__Task directions__
Your answer should consist only of the lines below from the one with "Screen dimensions: 1068x600" through the one with "Task: Collapse the How do I panel", copied exactly.

Stored items:
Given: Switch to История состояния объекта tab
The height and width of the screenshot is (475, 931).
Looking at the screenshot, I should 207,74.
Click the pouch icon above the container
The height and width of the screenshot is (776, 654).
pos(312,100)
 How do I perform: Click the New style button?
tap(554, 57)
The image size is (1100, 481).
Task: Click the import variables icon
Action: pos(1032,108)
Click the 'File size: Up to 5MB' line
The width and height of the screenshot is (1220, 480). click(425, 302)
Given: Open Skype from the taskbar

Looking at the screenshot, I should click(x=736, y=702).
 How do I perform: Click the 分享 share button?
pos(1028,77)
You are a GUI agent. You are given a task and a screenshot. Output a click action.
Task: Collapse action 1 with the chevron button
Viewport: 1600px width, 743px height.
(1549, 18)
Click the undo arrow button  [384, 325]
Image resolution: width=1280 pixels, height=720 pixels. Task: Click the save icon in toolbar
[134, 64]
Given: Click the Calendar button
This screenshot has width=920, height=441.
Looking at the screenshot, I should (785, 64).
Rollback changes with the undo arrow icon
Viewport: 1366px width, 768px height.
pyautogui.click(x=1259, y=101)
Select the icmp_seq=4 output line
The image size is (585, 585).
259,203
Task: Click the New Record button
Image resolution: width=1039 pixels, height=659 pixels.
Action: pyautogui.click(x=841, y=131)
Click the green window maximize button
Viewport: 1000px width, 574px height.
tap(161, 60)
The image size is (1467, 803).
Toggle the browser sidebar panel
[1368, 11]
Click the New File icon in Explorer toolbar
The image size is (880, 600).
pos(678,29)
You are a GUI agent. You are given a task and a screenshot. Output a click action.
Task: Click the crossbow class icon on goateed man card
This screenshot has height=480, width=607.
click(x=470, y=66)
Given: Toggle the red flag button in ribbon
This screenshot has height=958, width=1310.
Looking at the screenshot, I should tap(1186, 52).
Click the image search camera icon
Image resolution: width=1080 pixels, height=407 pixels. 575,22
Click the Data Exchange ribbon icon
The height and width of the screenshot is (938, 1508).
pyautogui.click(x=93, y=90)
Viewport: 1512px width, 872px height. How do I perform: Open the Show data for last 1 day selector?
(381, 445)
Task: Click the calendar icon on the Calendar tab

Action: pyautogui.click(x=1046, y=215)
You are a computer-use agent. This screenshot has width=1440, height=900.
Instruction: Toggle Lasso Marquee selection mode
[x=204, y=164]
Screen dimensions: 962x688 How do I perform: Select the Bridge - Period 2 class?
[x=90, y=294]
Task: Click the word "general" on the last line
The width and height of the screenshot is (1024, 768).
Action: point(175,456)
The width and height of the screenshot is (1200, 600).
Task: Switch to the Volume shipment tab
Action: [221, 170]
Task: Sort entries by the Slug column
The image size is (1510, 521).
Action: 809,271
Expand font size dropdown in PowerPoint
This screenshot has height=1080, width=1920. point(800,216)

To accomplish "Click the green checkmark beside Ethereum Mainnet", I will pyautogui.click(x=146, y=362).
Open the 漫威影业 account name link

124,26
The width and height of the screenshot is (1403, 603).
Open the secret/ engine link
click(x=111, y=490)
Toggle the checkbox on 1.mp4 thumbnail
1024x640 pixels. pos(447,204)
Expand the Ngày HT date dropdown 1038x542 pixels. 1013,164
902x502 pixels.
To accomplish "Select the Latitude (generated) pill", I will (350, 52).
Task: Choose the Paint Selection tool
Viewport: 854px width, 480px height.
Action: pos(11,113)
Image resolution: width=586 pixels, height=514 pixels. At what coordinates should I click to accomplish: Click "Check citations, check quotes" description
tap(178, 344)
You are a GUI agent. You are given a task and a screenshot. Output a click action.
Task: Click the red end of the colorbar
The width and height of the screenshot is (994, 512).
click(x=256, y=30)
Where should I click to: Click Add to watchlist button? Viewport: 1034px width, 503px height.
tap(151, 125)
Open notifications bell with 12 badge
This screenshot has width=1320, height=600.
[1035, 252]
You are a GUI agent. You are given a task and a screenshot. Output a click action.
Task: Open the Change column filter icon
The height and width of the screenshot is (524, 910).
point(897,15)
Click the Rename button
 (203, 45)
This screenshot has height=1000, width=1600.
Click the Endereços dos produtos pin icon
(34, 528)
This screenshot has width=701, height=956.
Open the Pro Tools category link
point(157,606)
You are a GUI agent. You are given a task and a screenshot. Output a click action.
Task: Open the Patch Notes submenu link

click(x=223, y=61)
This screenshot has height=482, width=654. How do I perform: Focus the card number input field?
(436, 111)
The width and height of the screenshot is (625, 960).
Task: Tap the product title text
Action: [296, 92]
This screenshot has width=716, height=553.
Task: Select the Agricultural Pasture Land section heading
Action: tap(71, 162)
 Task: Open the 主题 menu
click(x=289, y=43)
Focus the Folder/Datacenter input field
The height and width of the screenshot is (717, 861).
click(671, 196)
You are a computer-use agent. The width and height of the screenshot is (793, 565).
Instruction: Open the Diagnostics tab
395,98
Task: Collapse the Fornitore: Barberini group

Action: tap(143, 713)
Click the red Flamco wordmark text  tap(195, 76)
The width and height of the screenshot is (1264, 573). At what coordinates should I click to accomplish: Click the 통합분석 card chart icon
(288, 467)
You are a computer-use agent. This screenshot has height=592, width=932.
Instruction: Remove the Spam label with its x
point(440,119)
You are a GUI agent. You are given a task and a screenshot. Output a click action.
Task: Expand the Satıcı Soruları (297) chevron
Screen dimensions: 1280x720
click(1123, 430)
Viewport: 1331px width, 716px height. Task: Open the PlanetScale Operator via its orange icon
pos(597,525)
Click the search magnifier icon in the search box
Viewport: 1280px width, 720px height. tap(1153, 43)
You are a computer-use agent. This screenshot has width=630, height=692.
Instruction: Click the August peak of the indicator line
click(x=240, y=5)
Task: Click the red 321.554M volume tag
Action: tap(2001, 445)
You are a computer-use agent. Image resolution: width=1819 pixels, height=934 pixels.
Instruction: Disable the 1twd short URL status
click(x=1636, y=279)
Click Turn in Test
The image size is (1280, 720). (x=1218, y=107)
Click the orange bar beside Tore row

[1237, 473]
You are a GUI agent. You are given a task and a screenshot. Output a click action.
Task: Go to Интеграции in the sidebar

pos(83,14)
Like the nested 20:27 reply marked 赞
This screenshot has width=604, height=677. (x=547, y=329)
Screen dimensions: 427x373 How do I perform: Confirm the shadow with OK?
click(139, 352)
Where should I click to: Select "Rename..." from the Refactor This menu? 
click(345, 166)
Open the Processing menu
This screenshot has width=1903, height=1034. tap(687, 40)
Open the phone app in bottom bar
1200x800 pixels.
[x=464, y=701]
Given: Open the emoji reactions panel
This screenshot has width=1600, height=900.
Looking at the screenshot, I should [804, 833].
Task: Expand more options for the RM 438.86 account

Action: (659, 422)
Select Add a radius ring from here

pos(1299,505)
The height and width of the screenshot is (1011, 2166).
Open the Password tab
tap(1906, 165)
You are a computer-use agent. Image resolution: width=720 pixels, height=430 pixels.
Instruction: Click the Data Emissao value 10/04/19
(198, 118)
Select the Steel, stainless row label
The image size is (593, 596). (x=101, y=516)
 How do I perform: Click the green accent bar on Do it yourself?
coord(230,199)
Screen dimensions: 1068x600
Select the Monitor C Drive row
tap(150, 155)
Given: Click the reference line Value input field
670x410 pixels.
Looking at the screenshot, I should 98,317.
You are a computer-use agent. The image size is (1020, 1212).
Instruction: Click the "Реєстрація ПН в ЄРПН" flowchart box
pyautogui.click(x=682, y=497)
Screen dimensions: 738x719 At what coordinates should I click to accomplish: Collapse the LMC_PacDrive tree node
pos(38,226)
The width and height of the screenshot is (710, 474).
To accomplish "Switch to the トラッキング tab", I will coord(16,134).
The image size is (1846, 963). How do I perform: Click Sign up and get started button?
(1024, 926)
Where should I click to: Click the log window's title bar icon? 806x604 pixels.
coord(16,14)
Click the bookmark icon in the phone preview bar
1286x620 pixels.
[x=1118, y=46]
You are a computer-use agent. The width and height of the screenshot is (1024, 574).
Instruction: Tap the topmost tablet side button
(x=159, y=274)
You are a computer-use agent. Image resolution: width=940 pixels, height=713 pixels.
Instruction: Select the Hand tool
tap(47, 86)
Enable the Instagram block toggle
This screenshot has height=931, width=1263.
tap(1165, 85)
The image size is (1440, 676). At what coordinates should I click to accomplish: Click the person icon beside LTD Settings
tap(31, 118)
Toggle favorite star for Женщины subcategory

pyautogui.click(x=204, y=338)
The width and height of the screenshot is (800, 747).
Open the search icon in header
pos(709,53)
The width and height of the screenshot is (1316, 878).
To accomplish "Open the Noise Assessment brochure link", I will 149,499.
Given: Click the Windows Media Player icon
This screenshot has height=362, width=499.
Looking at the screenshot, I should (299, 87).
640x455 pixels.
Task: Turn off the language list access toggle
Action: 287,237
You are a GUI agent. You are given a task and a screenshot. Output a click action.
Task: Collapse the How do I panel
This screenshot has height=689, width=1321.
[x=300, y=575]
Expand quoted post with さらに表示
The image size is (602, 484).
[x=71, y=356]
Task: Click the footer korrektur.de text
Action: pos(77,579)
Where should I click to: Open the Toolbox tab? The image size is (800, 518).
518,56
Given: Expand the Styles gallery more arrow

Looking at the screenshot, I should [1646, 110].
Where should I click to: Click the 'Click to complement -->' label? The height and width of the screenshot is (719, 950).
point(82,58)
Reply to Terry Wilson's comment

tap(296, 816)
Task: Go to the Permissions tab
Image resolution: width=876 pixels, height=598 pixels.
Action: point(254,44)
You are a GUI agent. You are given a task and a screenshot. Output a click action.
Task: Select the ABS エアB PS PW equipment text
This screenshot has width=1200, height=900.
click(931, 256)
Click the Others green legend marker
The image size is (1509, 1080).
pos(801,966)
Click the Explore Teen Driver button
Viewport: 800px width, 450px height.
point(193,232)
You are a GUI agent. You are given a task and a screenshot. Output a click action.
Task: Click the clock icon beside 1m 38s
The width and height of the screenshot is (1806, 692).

__Response for this exercise__
Screen dimensions: 1068x600
Select the Monitor C Drive row
tap(150, 155)
Given: Click the reference line Value input field
670x410 pixels.
Looking at the screenshot, I should 98,317.
You are a computer-use agent. The image size is (1020, 1212).
Instruction: Click the "Реєстрація ПН в ЄРПН" flowchart box
pyautogui.click(x=682, y=497)
Screen dimensions: 738x719 At what coordinates should I click to accomplish: Collapse the LMC_PacDrive tree node
pos(38,226)
The width and height of the screenshot is (710, 474).
To accomplish "Switch to the トラッキング tab", I will coord(16,134).
The image size is (1846, 963). How do I perform: Click Sign up and get started button?
(1024, 926)
Where should I click to: Click the log window's title bar icon? 806x604 pixels.
coord(16,14)
Click the bookmark icon in the phone preview bar
1286x620 pixels.
[x=1118, y=46]
You are a computer-use agent. The width and height of the screenshot is (1024, 574).
Instruction: Tap the topmost tablet side button
(x=159, y=274)
You are a computer-use agent. Image resolution: width=940 pixels, height=713 pixels.
Instruction: Select the Hand tool
tap(47, 86)
Enable the Instagram block toggle
This screenshot has height=931, width=1263.
tap(1165, 85)
The image size is (1440, 676). At what coordinates should I click to accomplish: Click the person icon beside LTD Settings
tap(31, 118)
Toggle favorite star for Женщины subcategory

pyautogui.click(x=204, y=338)
The width and height of the screenshot is (800, 747).
Open the search icon in header
pos(709,53)
The width and height of the screenshot is (1316, 878).
To accomplish "Open the Noise Assessment brochure link", I will 149,499.
Given: Click the Windows Media Player icon
This screenshot has height=362, width=499.
Looking at the screenshot, I should (299, 87).
640x455 pixels.
Task: Turn off the language list access toggle
Action: 287,237
You are a GUI agent. You are given a task and a screenshot. Output a click action.
Task: Collapse the How do I panel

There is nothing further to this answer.